Kentaji Brown Jackson


Via Tom Williams/Pool/Reuters


Jackson currently serves in the U.S. Court of Appeals for the D.C. Circuit. She was nominated by President Biden in June of 2021 after former judge Merrick Garland was promoted to attorney general. The D.C court is the second-most powerful in the country, meaning Jackson holds high status in the judicial branch already. 


Jackson graduated from Harvard college magna cum laude in 1992 and cum laude from Harvard Law in 1996. After college, she worked at four prestigious law firms, completed three federal clerkships, and served twice with the Sentencing Commission. She also has previous ties to the Supreme Court, as the third clerkship she attained had her working for Stephen Breyer, the justice she is suspected to replace. In between firms, she spent two years as a public defender, where she learned the importance of justice system education.


She’s been nominated for elite positions in the past, as well. In January of 2013, President Obama appointed her to serve as a U.S District Judge in Washington, D.C. She spent seven years there, and ruled on topics ranging from environmental protections to rights for Americans with disabilities. She also challenged the Trump Administration multiple times and was a prolific opinion writer. As of now, Jackson is the top contender for Supreme Court justice.


Leondra Kruger


Via David Butow/For The Times

Kruger serves on the California Supreme Court and, after taking her position in 2015, became one of the youngest people ever nominated to a high court in California. Before this appointment, she joined the United States Department of Justice as an Assistant to the Solicitor General and as Acting Deputy Solicitor General and later switched to Deputy Assistant Attorney General for the Office of Legal Counsel. During her tenure as Deputy Solicitor General, she argued 12 cases in front of the Supreme Court and was awarded the Attorney General’s Award for Exceptional Service in 2014. This acknowledgement is the Department’s highest award for employee performance. 

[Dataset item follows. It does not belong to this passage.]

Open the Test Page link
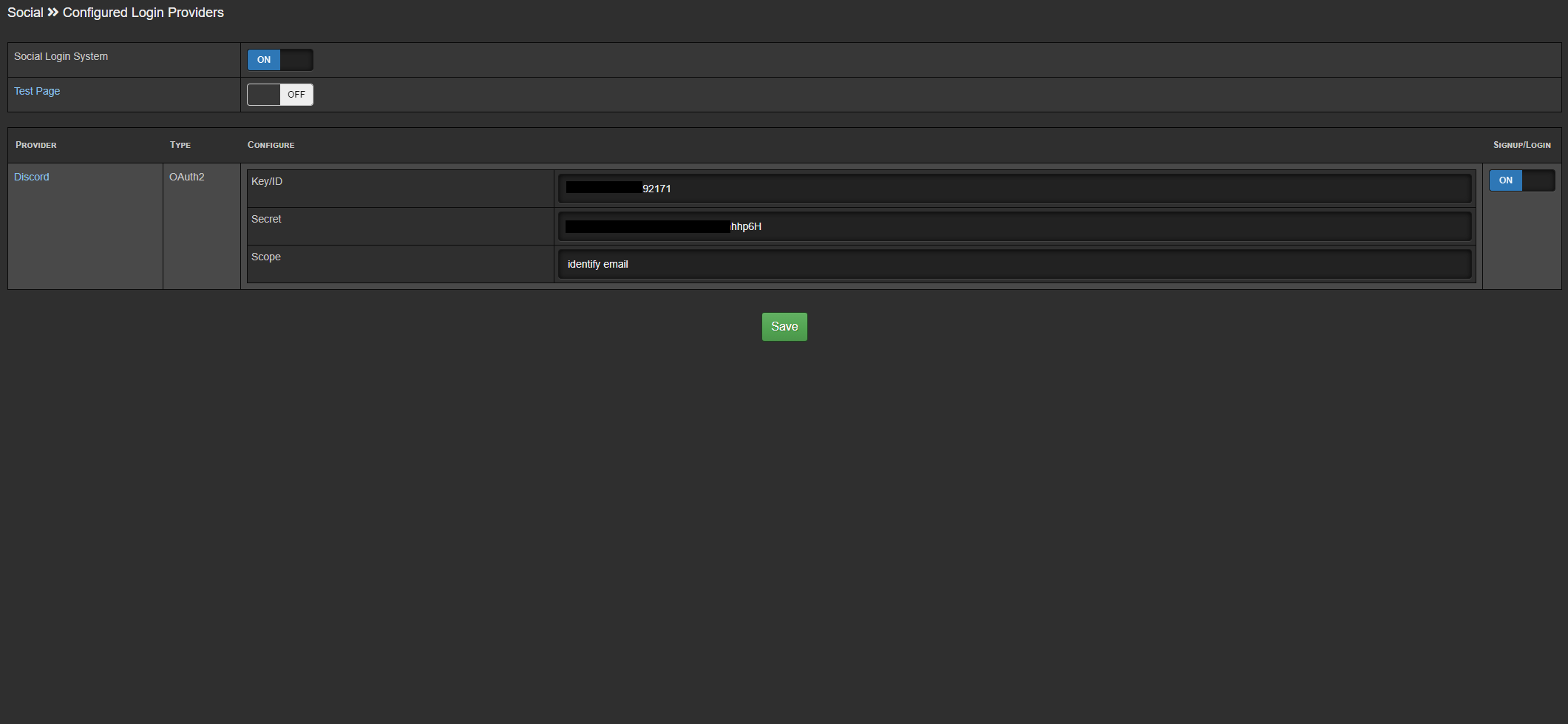The width and height of the screenshot is (1568, 724). tap(36, 91)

Leondra graduated from Harvard College with high honors and received her Juris Doctorate Degree from Yale Law. After college, she was able to snag two reputable clerkships. She worked for Supreme Court justice John Paul Stevens and Judge David S. Tatel of the United States Court of Appeals for the D.C. Circuit. She was the federal government’s second-ranking representative in arguments at the Supreme Court and taught as a visiting assistant professor at the University of Chicago Law School. 


Michelle Childs

Via Charles Dharapak/AP


Childs’ candidacy is especially note-worthy, as she would bring both racial and educational diversity to the Supreme Court. She did not graduate from an Ivy League law school, but was still able to make strides in her career. She served as U.S. District Court for the District of South Carolina for more than a decade and was recently nominated by President Biden and promoted to the esteemed D.C circuit. Childs has also worked for the Workers’ Compensation Commission and was deputy director of South Carolina’s Department of Labor. In South Carolina, she made history by becoming the state’s first black female partner at a major law firm. 


Regardless of who President Joe Biden picks to replace Justice Stephen Breyer, two things ring true: this decision is a step in the right direction for government representation and opens the gates for the diversification of the three branches.